◆ **WHAT IS REQUIRED**
Without any change, set down every record below.

/---

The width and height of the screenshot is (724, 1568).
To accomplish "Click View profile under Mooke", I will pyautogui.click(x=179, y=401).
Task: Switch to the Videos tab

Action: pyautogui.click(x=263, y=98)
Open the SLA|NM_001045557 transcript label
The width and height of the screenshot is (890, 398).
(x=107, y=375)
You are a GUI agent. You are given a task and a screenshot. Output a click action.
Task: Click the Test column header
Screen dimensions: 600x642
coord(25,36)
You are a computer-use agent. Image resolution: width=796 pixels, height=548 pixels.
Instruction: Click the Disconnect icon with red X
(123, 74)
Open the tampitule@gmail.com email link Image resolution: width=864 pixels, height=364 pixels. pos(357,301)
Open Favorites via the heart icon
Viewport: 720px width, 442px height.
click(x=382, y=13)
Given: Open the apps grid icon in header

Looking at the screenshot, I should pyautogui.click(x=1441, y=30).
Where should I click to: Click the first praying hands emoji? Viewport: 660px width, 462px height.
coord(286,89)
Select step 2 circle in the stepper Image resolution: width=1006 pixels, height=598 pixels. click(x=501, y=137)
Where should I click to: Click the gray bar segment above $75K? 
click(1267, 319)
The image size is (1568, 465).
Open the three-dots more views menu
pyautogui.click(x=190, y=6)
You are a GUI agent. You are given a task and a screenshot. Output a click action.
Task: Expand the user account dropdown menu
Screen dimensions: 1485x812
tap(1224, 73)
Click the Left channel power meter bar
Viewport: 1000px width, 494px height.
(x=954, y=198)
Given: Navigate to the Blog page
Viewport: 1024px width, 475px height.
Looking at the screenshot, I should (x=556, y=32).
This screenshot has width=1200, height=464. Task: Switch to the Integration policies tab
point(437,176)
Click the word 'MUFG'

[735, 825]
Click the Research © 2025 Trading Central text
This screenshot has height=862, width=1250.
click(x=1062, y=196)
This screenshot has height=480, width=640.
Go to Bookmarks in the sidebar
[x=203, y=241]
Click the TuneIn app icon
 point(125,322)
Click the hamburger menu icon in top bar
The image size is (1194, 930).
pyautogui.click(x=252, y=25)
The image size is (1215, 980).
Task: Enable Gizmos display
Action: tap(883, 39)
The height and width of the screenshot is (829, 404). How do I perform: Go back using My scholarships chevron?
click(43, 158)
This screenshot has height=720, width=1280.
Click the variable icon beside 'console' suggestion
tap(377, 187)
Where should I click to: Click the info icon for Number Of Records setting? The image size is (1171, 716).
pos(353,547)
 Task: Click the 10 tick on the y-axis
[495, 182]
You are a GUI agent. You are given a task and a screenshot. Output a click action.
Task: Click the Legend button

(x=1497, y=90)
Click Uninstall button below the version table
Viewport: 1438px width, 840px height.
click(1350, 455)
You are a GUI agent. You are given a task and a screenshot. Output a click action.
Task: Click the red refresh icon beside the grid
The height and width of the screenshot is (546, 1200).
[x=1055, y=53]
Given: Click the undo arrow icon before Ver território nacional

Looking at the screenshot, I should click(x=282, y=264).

\---

◆ **TASK SOLUTION**
The width and height of the screenshot is (724, 1568).
To accomplish "Click View profile under Mooke", I will pyautogui.click(x=179, y=401).
Task: Switch to the Videos tab

Action: pyautogui.click(x=263, y=98)
Open the SLA|NM_001045557 transcript label
The width and height of the screenshot is (890, 398).
(x=107, y=375)
You are a GUI agent. You are given a task and a screenshot. Output a click action.
Task: Click the Test column header
Screen dimensions: 600x642
coord(25,36)
You are a computer-use agent. Image resolution: width=796 pixels, height=548 pixels.
Instruction: Click the Disconnect icon with red X
(123, 74)
Open the tampitule@gmail.com email link Image resolution: width=864 pixels, height=364 pixels. pos(357,301)
Open Favorites via the heart icon
Viewport: 720px width, 442px height.
click(x=382, y=13)
Given: Open the apps grid icon in header

Looking at the screenshot, I should pyautogui.click(x=1441, y=30).
Where should I click to: Click the first praying hands emoji? Viewport: 660px width, 462px height.
coord(286,89)
Select step 2 circle in the stepper Image resolution: width=1006 pixels, height=598 pixels. click(x=501, y=137)
Where should I click to: Click the gray bar segment above $75K? 
click(1267, 319)
The image size is (1568, 465).
Open the three-dots more views menu
pyautogui.click(x=190, y=6)
You are a GUI agent. You are given a task and a screenshot. Output a click action.
Task: Expand the user account dropdown menu
Screen dimensions: 1485x812
tap(1224, 73)
Click the Left channel power meter bar
Viewport: 1000px width, 494px height.
(x=954, y=198)
Given: Navigate to the Blog page
Viewport: 1024px width, 475px height.
Looking at the screenshot, I should (x=556, y=32).
This screenshot has width=1200, height=464. Task: Switch to the Integration policies tab
point(437,176)
Click the word 'MUFG'

[735, 825]
Click the Research © 2025 Trading Central text
This screenshot has height=862, width=1250.
click(x=1062, y=196)
This screenshot has height=480, width=640.
Go to Bookmarks in the sidebar
[x=203, y=241]
Click the TuneIn app icon
 point(125,322)
Click the hamburger menu icon in top bar
The image size is (1194, 930).
pyautogui.click(x=252, y=25)
The image size is (1215, 980).
Task: Enable Gizmos display
Action: tap(883, 39)
The height and width of the screenshot is (829, 404). How do I perform: Go back using My scholarships chevron?
click(43, 158)
This screenshot has height=720, width=1280.
Click the variable icon beside 'console' suggestion
tap(377, 187)
Where should I click to: Click the info icon for Number Of Records setting? The image size is (1171, 716).
pos(353,547)
 Task: Click the 10 tick on the y-axis
[495, 182]
You are a GUI agent. You are given a task and a screenshot. Output a click action.
Task: Click the Legend button

(x=1497, y=90)
Click Uninstall button below the version table
Viewport: 1438px width, 840px height.
click(1350, 455)
You are a GUI agent. You are given a task and a screenshot. Output a click action.
Task: Click the red refresh icon beside the grid
The height and width of the screenshot is (546, 1200).
[x=1055, y=53]
Given: Click the undo arrow icon before Ver território nacional

Looking at the screenshot, I should click(x=282, y=264).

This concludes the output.